Sementara itu, Raveen hanya bisa mengiyakan. Bukan karena dia menyetujui semua rencana busuk ini, tapi karena dia tak akan pernah bisa menolaknya. Sama seperti dirinya dulu yang telah dilatih untuk menjadi mesin pembunuh. Menolak? Tentu saja Raveen ingin menolak dan memberontak. Dia terlahir normal dengan psikis yang normal pula. Tapi ayahnya sendiri yang merusaknya. Siapa sangka ketika usia 5 tahun dia sudah dilatih untuk membunuh orang?

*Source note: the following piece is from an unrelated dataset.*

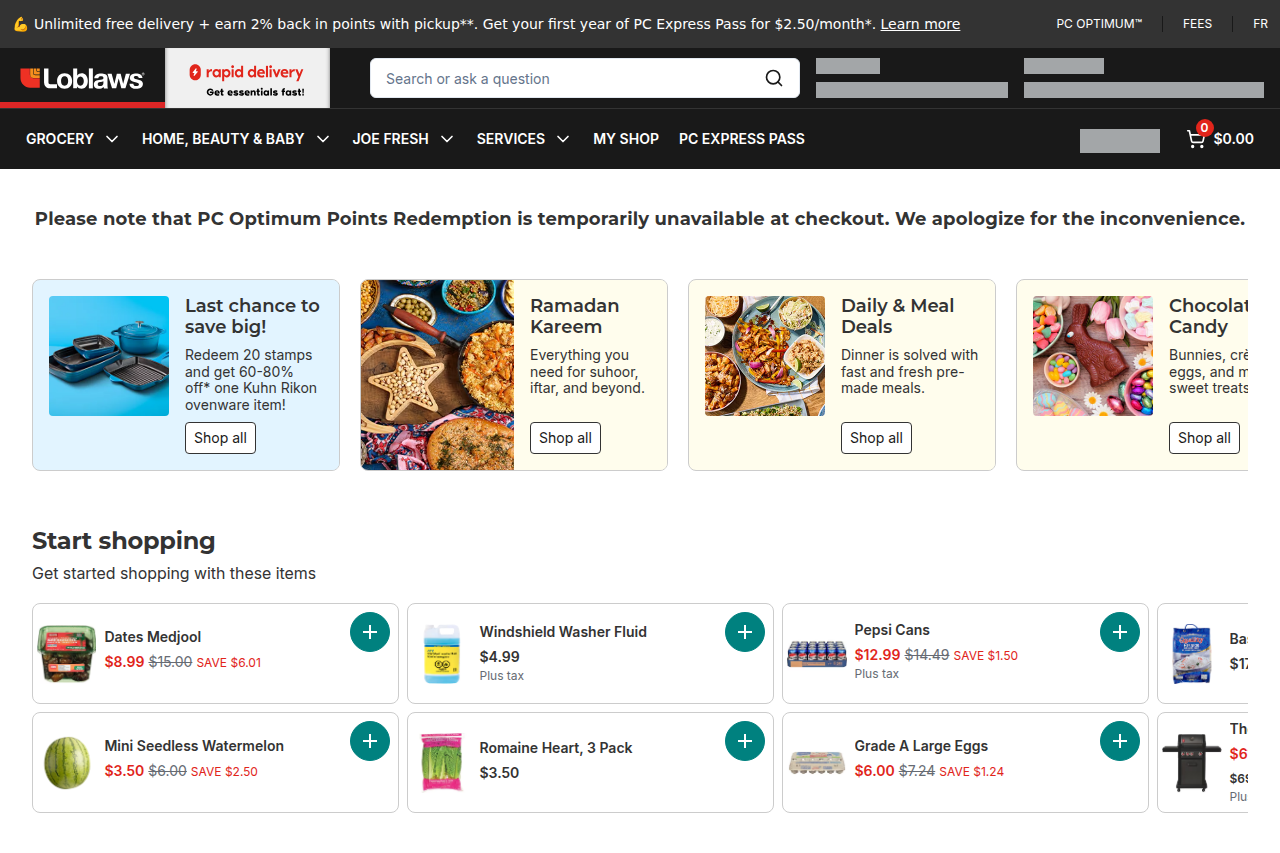The image size is (1280, 853).
Task: Expand the SERVICES dropdown
Action: point(522,138)
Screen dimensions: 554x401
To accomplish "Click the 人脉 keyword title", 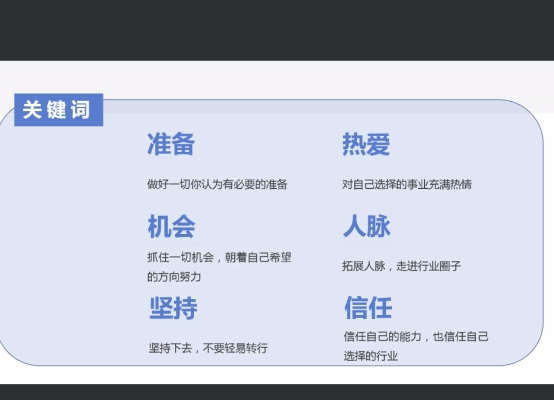I will click(367, 226).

Sekarang anak dan ayah itu terpisah untuk mengerjakan urusan masing-masing. Raveen memejamkan mata, menghirup udara bebas dengan leluasa karena akhirnya dia bisa ‘terbebas’ dari ayahnya—yah, untuk sementara ini. Segera Raveen mengeluarkan ponsel pintarnya. Ada seseorang yang amat dia rindukan. Dia sangat merindukan suara Lavina.
“Halo,” suara di seberang begitu sopan.
“Apa Lavina baik-baik saja?” tanya Raveen. Sudah tidak sabar untuk mendengar kabar Lavina.
“Tentu saja Tuan, Raveen. Anda ingin berbicara dengan Nona Lavina?” sahut Bibi Maria. Raveen mengiyakan. Tentu saja dia ingin berbicara pada wanitanya.
Setelah menunggu beberapa saat, dirinya tersenyum saat menangkap suara Lavina di rungunya. Terdengar begitu halus tapi sarat dengan manja. Menggelitik dan menggoda. Membangkitkan gairah Raveen.
“Raveen ...”
‘Sial, bisakah kau tidak mengayunkan suaramu, Lavina?’ jangan kaget. Laki-laki yang sudah sangat mencintai Lavina ini tentu tidak akan bisa lepas dari angan tentangnya. Ingin bertemu, memagut bibir dan lidah dengan liar dan menyentuh semua sudut tubuh perempuan yang sangat dia rindukan.
“Kau baik-baik saja, Lavina?” tanya Raveen tanpa melepaskan senyumnya di wajahnya. Sementara ini dia harus bisa meredam khayalan kotornya untuk fokus mendengarkan gadisnya.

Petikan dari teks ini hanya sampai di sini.